SOURCE DOCUMENT:
——
Claim

A decentralized longevity study that uses an AMM-style dynamic reward curve-in which token compensation rises for biosamples contributed by statistically underrepresented biomarker-response states-will identify responder subgroups more efficiently than a flat-pay incentive design.

Mechanistic rationale

Most tokenized research designs pay equally for every data point. That is good for volume, but bad for information density. In aging biology, the most valuable observations are often rare: extreme epigenetic-age deceleration, unusually strong CRP suppression, paradoxical LDL responses to fasting, non-responders to exercise, or transient glucose-instability signatures after senolytic or dietary interventions.

A DeFi-style reward curve can price scarcity directly. Analogous to an AMM increasing price when liquidity is scarce, a trial smart contract can increase payout weight when a participant's newly submitted biomarker trajectory falls into a sparsely sampled region of response space. The financial mechanism should change participant behavior: higher-value follow-up sampling is concentrated precisely where biological heterogeneity is most informative.

Biologically, that should improve detection of response phenotypes rather than just average treatment effects. Instead of merely asking whether an intervention shifts the mean, the study becomes better at mapping which metabolic, inflammatory, or epigenetic baselines predict benefit versus harm.

Testable predictions

1. Compared with flat compensation, the dynamic-curve arm will produce lower entropy loss in the tails of biomarker distributions and at least 25% more complete follow-up among rare responder classes.
2. Clustering analysis on longitudinal biomarkers (for example DNAm age, hs-CRP, fasting insulin, ApoB, HRV, CGM-derived glucose variability) will recover more stable responder subtypes in the dynamic-curve arm.
3. Predictive models trained on the dynamic-curve dataset will show better out-of-sample classification of responders/non-responders than models trained on an equally sized flat-pay dataset.
4. The advantage will be strongest in interventions with known heterogeneity, such as time-restricted feeding, structured exercise, rapamycin analogues, or microbiome-directed nutrition.

Experimental design

Run the same decentralized 9-12 month longevity protocol under two payment rules:

• Flat-pay control: fixed token payout per completed data submission.
• Dynamic AMM-style arm: payout multiplier increases as a participant's biomarker state becomes rarer in the live dataset, subject to caps to prevent gaming.

Primary endpoints:

• completeness of follow-up within rare biomarker-response strata,
• subtype stability under repeated clustering / bootstrap resampling,
• predictive accuracy for response classification,
• and administrative fraud rate.

Falsification

The hypothesis fails if the dynamic reward curve does not improve rare-state sampling, does not improve subtype discovery, or induces enough gaming / adverse selection that the information gain disappears.

Why it matters

If true, DeFi incentive design is not only a funding wrapper for DeSci. It becomes an experimental measurement tool for aging biology: a way to spend rewards where marginal biological information is highest.
——
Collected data
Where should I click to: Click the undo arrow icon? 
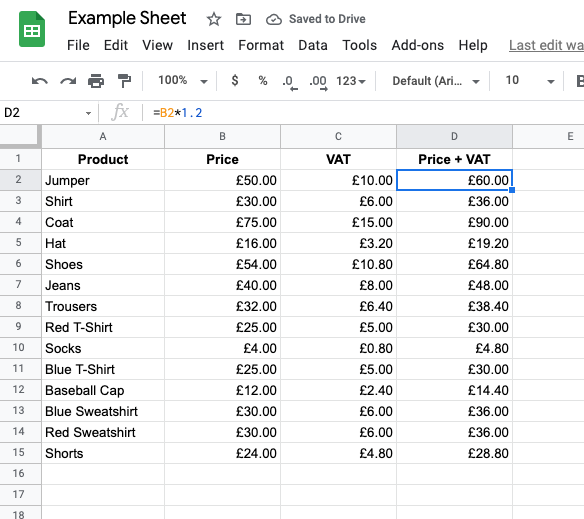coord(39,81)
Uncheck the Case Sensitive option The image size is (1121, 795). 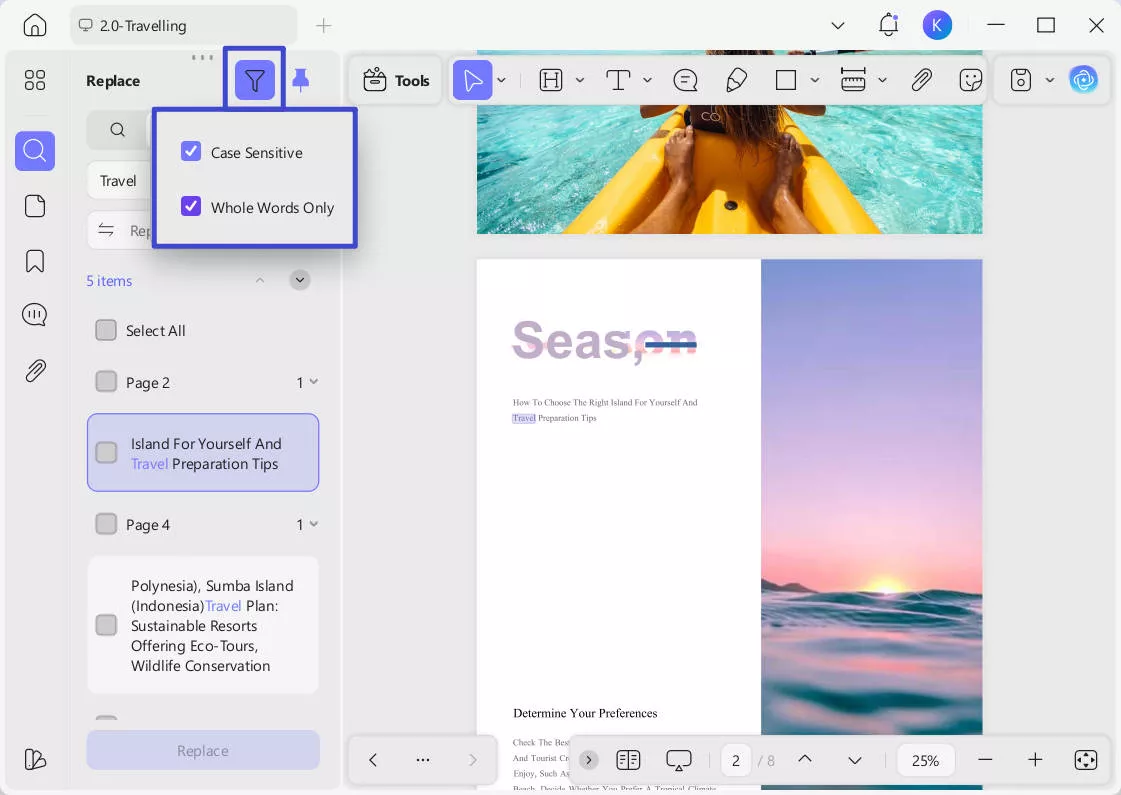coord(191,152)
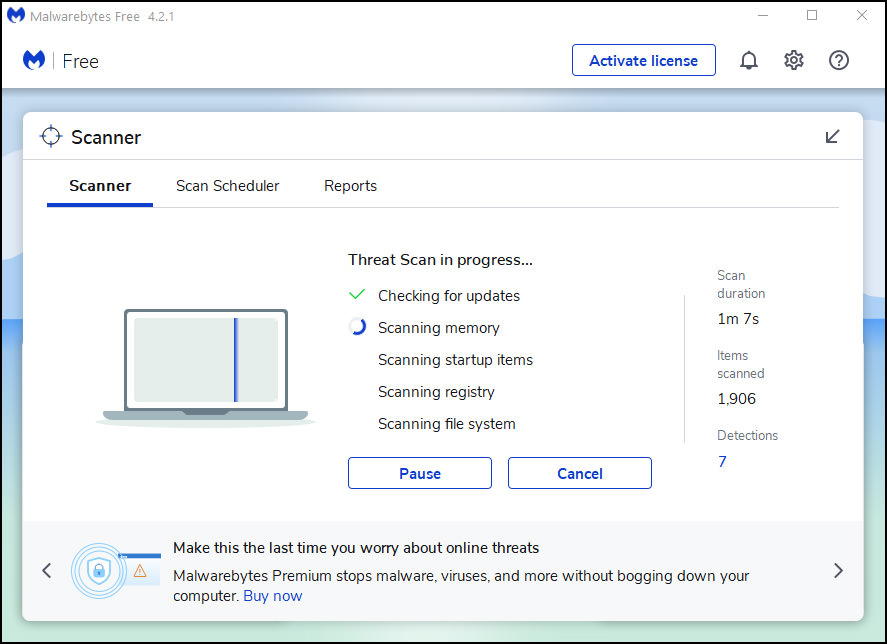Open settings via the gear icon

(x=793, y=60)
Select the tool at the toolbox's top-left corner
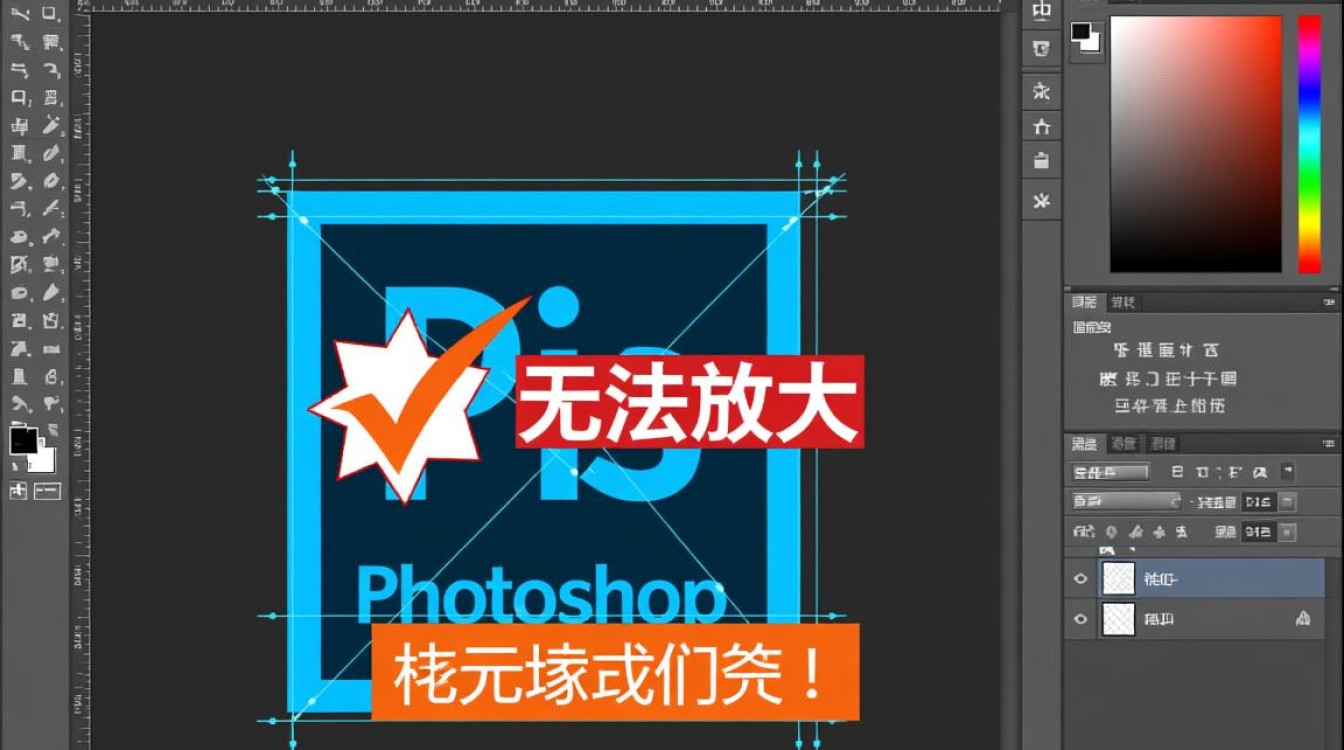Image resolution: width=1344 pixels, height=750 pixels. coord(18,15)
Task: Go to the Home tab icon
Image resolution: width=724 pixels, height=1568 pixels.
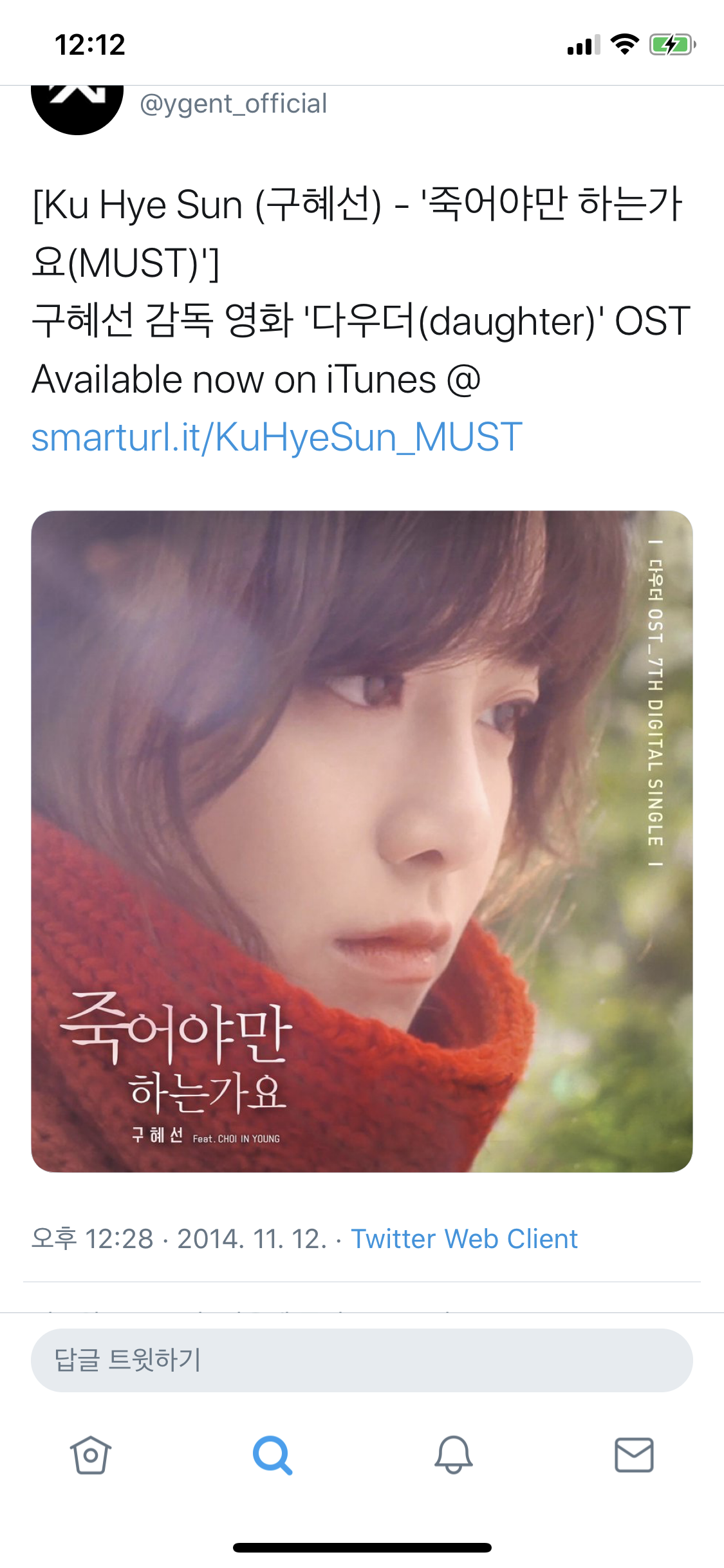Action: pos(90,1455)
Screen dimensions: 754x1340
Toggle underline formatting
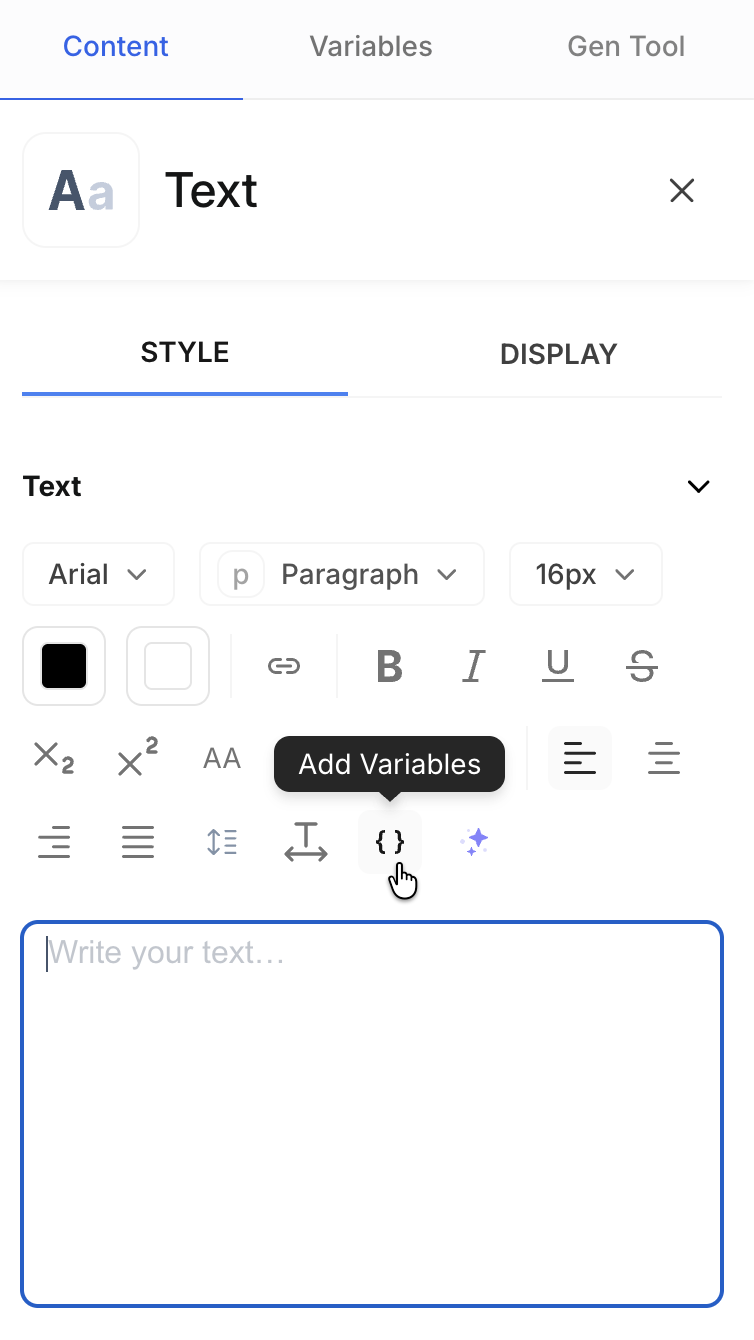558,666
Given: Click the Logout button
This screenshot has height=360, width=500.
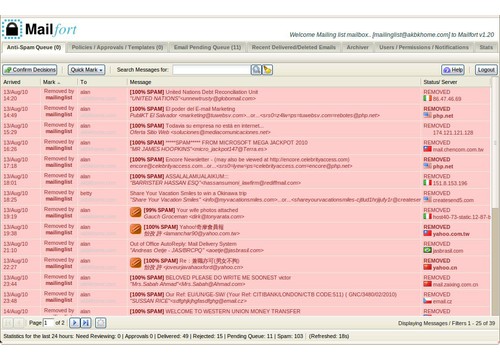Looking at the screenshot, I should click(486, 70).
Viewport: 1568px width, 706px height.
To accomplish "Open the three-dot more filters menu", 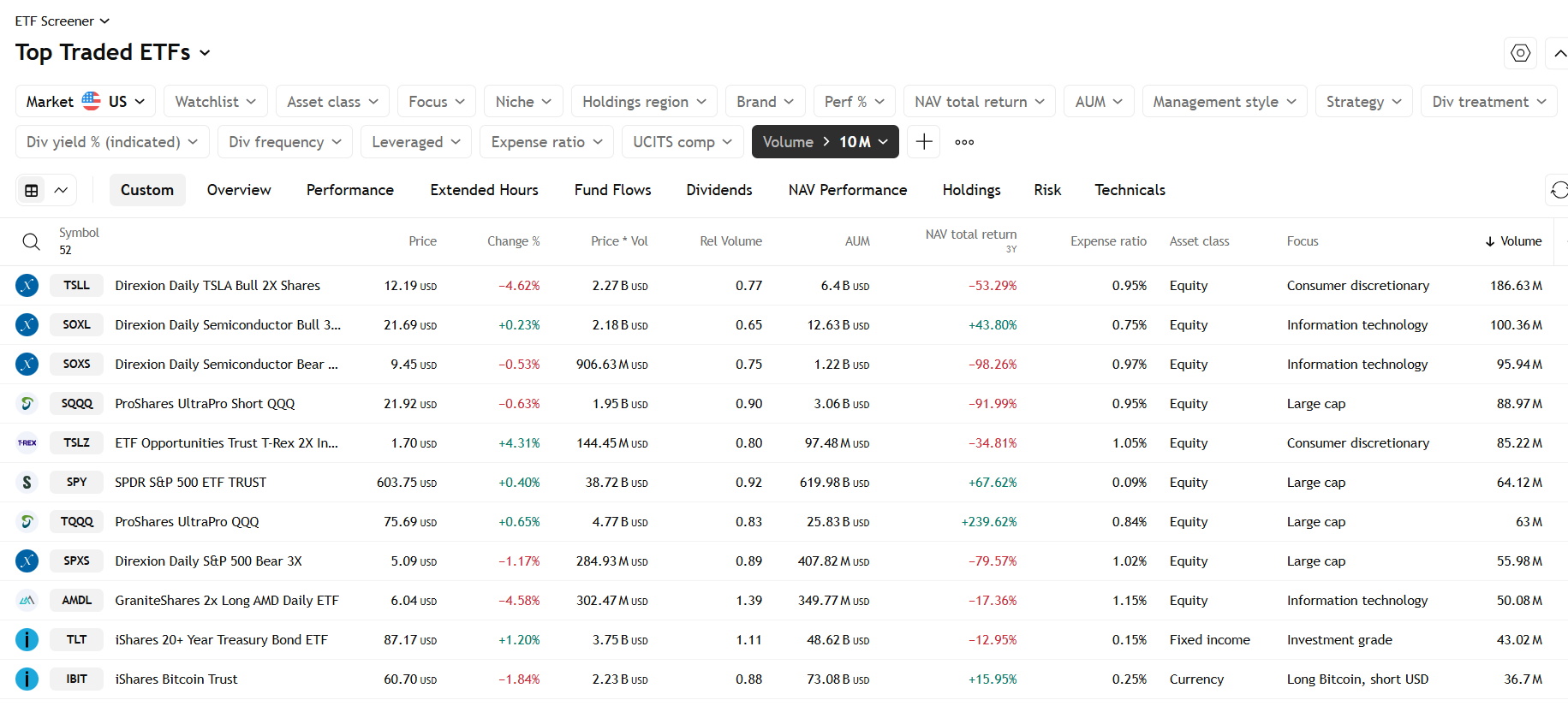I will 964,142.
——
TASK OBJECTIVE:
Could you reproduce the longevity study proposal word for word, from "2. Clustering analysis" up to and including "completed data submission."?

YOUR RESPONSE:
2. Clustering analysis on longitudinal biomarkers (for example DNAm age, hs-CRP, fasting insulin, ApoB, HRV, CGM-derived glucose variability) will recover more stable responder subtypes in the dynamic-curve arm.
3. Predictive models trained on the dynamic-curve dataset will show better out-of-sample classification of responders/non-responders than models trained on an equally sized flat-pay dataset.
4. The advantage will be strongest in interventions with known heterogeneity, such as time-restricted feeding, structured exercise, rapamycin analogues, or microbiome-directed nutrition.

Experimental design

Run the same decentralized 9-12 month longevity protocol under two payment rules:

• Flat-pay control: fixed token payout per completed data submission.